Бриг развернулся и встал на якорь с изяществом, которое, находись это судно под его командой, вызвало бы у него возглас сдержанного одобрения. В данном случае этот возглас выражал смесь зависти и насмешки. Хорнблоуэр отвернулся и стал ждать момента, когда покой Адмиралти-хауза будет нарушен неизбежным звонком.
Когда это случилось, у него в руках оказалась визитная карточка, содержащая только имя: «Мистер Чарльз Рэмсботтом». Он испытал некоторое удовлетворение, придя к мнению, что наконец-то встретил фамилию, более неблагозвучную, чем его собственная. Владелец ее производил, однако, гораздо лучшее впечатление. Немного за двадцать, он был невысок и худощав, и, что важнее всего, поразительно красив: черные волосы и глаза, лицо, черты которого нельзя было иначе описать, чем «нежные», было покрыто загаром, приобретенным за недели плавания – все это было совсем не то, чего можно было ожидать от бредфордского шерстяного фабриканта. Темно зеленый сюртук и белые бриджи находились в полном соответствии с требованиями хорошего вкуса.
– Моя жена писала мне о вас, мистер Рэмсботтом, – сказал Хорнблоуэр.
– Это очень добрый поступок со стороны леди Хорнблоуэр. Она – сама воплощенная доброта. Могу я представить рекомендательные письма от леди Ливерпуль и епископа Уилберфорса, милорд?
Барбара была совершенно права, уведомляя его о том, что Рэмсботтом сумел заручиться поддержкой обоих политических партий: здесь были письма как от премьер-министра, также как и от крупнейшего представителя оппозиции. Хорнблоуэр бегло прочитал их. В письмах, несмотря на формальный тон, явно ощущалась нотка сердечности.

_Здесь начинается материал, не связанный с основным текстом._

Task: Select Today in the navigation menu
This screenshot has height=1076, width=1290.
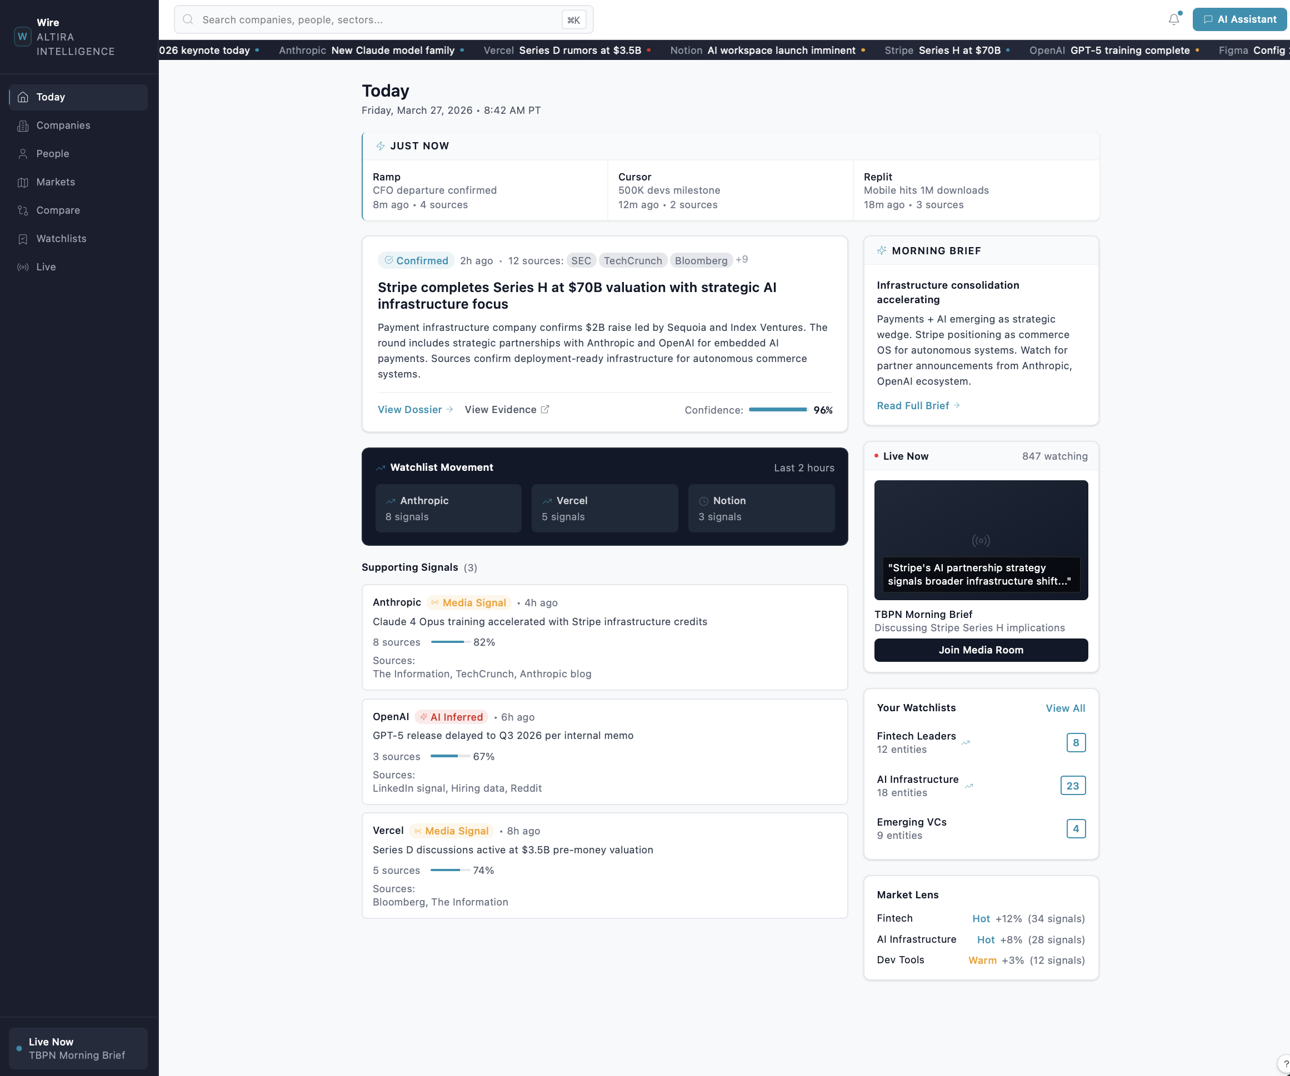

– Превосходно, мистер Рэмсботтом, – произнес Хорнблоуэр. Он старался подобрать тон, который, как он полагал, будет приличествующим для человека, который только что прочитал рекомендательное письмо за подписью премьер-министра. – Могу ли я быть каким-либо образом вам полезен?
– В настоящее время ничем, милорд. Разумеется, мне нужно пополнить запасы воды и провизии, однако мой казначей – способный человек. Я надеюсь продолжить свое путешествие по этим очаровательным островам.

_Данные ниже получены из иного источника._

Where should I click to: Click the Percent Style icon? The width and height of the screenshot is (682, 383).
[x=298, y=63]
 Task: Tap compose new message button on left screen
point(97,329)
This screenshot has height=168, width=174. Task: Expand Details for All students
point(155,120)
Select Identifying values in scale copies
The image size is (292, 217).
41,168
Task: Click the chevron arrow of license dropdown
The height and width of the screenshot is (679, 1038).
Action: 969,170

– Безусловно, – мягко сказал Хорнблоуэр.
Он с трудом мог понять человека, который по своей воле проводит время в этих водах, где еще тлеет огонек пиратства, или намеревается посетить страны, для которых малярия и желтая лихорадка являются неотъемлемой чертой, а гражданские войны, революции и прочие кровопролития собирают еще более щедрую дань с человечества.
– Вы находите «Абидосскую невесту» удобным судном? – задал вопрос Хорнблоуэр.
Эти восемнадцатипушечные бриги королевского флота являлись на редкость некомфортабельными кораблями, перегруженными и неостойчивыми.
– Она достаточно комфортабельна, благодарю Вас, милорд, – ответил Рэмсботтом. – Я облегчил ее, сняв часть вооружения: она теперь несет только двенадцать пушек – две длинных шестифунтовых и десять карронад, двадцатичетырех фунтовых вместо тридцатишестифунтовых.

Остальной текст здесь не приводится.